The People’s Council on Technology and the American Workforce PCTAW
Toward a Social Contract for Citizen Thriving
CITIZENS’ FOUNDING CHARTER
Established by Citizens of the United States, in the Spirit of the Declaration of Independence and the Constitution
INTRODUCTORY NOTE
On March 23, 2026, the President of the United States announced the first members of the President’s Council of Advisors on Science and Technology (PCAST). The Council’s stated mission is to advise on “the opportunities and challenges that emerging technologies present to the American workforce” and to ensure “all Americans thrive in the Golden Age of Innovation.”

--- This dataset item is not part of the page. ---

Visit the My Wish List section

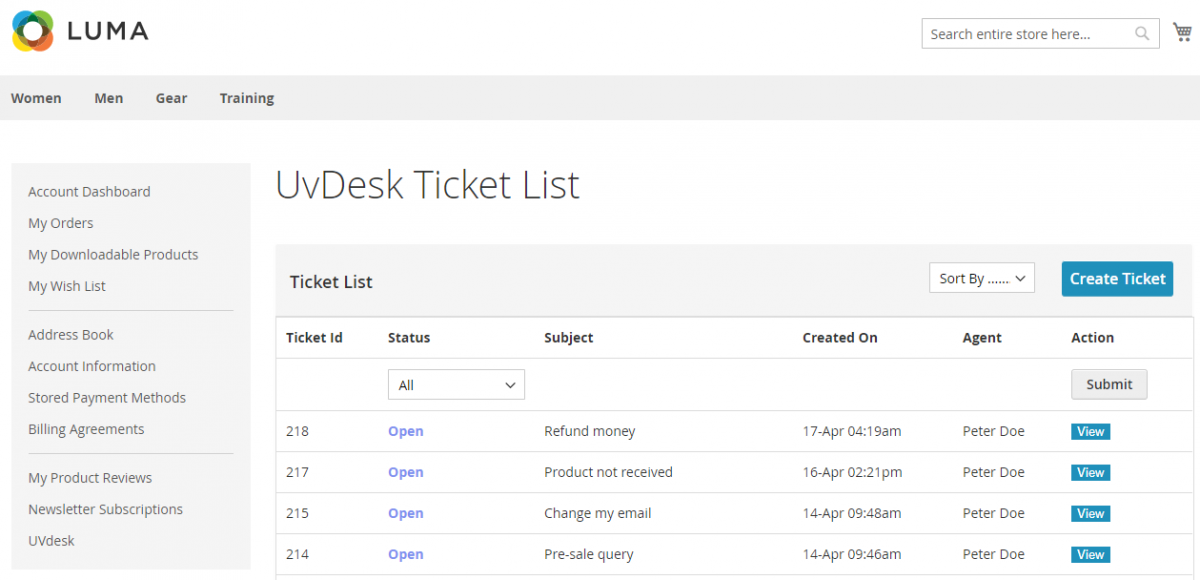pos(66,286)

The Council’s composition tells a different story. Of its thirteen members, twelve are current or former CEOs of major technology companies: Mark Zuckerberg of Meta, Jensen Huang of NVIDIA, Larry Ellison of Oracle, Marc Andreessen of Andreessen Horowitz, Sergey Brin of Alphabet, and others who collectively control the very AI systems whose workforce consequences the Council is charged with examining. A single university scientist — a physicist specializing in quantum computing — represents the entirety of independent academic expertise. No labor economist. No workers’ advocate. No community health researcher. No representative of the workers whose lives and livelihoods are most directly at stake.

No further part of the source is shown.